The LORD is far from the wicked,
but he hears the prayer of the righteous.
The light of the eyes rejoices the heart,
and good news refreshes the bones. (Proverbs 15:28–30, ESV)
Ponder how to answer. Think about how some people’s mouths pour out evil things. The Lord hears the prayer of the righteous. The Lord is far from the wicked. These are powerful statements. The writer is encouraging us to slow down and think about our answers, about our prayers, and about our words. The Bible has a lot to say about pondering. Look at these verses:
Be angry, and do not sin;
ponder in your own hearts on your beds, and be silent.
(Psalm 4:4, ESV)
Ponder the path of your feet; then all your ways will be sure.
(Proverbs 4:26, ESV)
We also can ponder the works of God.
I will remember the deeds of the LORD;
yes, I will remember your wonders of old.
I will ponder all your work, and meditate on your mighty deeds.
Your way, O God, is holy.
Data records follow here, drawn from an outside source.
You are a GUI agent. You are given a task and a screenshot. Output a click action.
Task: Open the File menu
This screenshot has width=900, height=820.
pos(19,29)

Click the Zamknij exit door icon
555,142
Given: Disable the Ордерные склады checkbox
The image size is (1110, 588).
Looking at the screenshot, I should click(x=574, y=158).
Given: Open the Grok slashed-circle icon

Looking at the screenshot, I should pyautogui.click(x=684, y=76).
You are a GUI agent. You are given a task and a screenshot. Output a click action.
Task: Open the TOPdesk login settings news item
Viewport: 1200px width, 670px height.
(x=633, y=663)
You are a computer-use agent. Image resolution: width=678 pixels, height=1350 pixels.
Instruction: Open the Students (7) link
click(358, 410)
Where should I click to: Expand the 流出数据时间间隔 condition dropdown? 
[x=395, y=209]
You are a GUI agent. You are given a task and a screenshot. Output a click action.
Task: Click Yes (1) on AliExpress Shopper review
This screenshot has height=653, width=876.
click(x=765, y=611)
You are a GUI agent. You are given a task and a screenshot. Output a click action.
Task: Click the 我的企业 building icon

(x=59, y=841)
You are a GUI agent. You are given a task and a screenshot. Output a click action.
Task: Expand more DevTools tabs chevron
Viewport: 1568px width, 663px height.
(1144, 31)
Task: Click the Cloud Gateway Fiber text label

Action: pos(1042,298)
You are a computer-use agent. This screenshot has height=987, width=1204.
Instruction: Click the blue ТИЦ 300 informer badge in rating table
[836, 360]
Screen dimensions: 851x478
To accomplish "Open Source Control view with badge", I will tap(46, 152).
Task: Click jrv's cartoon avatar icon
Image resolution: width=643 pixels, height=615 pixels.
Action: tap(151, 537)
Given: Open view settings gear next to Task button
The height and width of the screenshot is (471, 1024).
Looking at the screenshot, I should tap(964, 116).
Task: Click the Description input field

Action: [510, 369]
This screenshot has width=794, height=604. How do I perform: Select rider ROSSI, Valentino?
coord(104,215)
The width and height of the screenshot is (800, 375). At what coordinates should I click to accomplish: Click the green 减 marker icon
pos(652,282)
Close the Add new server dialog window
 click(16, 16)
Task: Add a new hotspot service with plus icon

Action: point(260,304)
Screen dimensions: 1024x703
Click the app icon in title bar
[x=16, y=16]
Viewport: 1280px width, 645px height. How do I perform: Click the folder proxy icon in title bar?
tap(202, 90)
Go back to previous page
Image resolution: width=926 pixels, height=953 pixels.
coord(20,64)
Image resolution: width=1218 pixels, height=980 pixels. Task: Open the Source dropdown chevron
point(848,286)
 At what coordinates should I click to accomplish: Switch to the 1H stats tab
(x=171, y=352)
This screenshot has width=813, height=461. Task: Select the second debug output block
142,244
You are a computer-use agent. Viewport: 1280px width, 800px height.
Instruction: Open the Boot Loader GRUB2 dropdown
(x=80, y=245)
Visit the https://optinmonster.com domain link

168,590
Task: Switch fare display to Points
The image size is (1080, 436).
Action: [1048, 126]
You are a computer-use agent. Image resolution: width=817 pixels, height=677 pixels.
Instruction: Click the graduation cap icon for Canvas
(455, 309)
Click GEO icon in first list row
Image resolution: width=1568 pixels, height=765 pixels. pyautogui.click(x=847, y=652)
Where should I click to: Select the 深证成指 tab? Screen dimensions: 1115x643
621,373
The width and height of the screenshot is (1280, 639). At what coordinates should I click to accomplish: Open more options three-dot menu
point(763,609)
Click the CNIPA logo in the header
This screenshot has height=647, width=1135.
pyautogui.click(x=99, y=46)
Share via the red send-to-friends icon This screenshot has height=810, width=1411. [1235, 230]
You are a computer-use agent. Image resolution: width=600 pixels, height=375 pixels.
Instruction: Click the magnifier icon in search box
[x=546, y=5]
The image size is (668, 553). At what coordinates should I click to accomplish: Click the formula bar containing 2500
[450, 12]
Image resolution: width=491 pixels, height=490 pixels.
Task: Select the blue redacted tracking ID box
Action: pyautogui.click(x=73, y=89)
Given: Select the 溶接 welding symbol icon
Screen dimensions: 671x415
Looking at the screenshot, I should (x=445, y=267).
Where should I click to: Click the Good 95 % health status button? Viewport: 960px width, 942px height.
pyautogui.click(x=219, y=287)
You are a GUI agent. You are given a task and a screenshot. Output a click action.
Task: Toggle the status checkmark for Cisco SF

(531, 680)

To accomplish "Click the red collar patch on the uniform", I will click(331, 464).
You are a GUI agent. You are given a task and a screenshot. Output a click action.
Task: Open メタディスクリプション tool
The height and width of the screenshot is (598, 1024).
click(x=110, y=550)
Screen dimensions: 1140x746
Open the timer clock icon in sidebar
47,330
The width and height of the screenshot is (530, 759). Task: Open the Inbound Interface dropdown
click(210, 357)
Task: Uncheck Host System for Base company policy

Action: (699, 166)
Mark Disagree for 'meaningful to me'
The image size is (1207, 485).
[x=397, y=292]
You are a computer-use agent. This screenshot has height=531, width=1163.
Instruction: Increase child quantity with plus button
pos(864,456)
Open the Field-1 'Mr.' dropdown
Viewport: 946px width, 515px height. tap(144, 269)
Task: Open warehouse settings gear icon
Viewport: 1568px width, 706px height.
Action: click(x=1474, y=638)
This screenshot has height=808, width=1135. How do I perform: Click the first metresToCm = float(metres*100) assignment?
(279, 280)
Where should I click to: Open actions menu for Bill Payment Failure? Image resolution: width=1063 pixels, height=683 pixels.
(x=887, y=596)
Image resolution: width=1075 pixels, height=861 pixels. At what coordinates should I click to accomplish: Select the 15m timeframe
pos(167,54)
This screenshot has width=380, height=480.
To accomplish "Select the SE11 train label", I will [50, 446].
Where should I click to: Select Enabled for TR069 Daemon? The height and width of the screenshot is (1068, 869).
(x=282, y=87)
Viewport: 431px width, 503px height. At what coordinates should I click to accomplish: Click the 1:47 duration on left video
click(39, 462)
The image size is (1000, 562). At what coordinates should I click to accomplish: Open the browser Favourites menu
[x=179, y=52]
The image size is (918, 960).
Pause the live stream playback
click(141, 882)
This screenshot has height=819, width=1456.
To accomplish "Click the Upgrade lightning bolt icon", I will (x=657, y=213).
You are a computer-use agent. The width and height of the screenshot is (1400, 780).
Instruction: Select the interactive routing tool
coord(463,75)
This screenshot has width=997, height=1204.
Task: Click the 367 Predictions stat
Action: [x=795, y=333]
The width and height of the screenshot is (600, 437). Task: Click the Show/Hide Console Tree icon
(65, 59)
What god is great like our God?
You are the God who works wonders;
you have made known your might among the peoples.
(Psalm 77:11–14, ESV)
Do you think your relationships would dramatically change if you learned to ponder things in your heart? In a world where saying what comes to the top of our heads is celebrated, do you think you have lost the ability to ponder?
In your current conflict, have you stopped to ponder the situation? If so, have you ever included God in your careful thinking? I like the way The Message translation encourages us to bring God into our pondering:
Complain if you must, but don’t lash out.
Keep your mouth shut, and let your heart do the talking.
Build your case before God and wait for his verdict.
(Psalm 4:4–5, MSG)
Lord, I am in conflict, so I need to ponder your great works and the path my feet are taking. I think also about how you have delivered me. Help me to keep my mouth shut, and wait on you. . . Continue praying.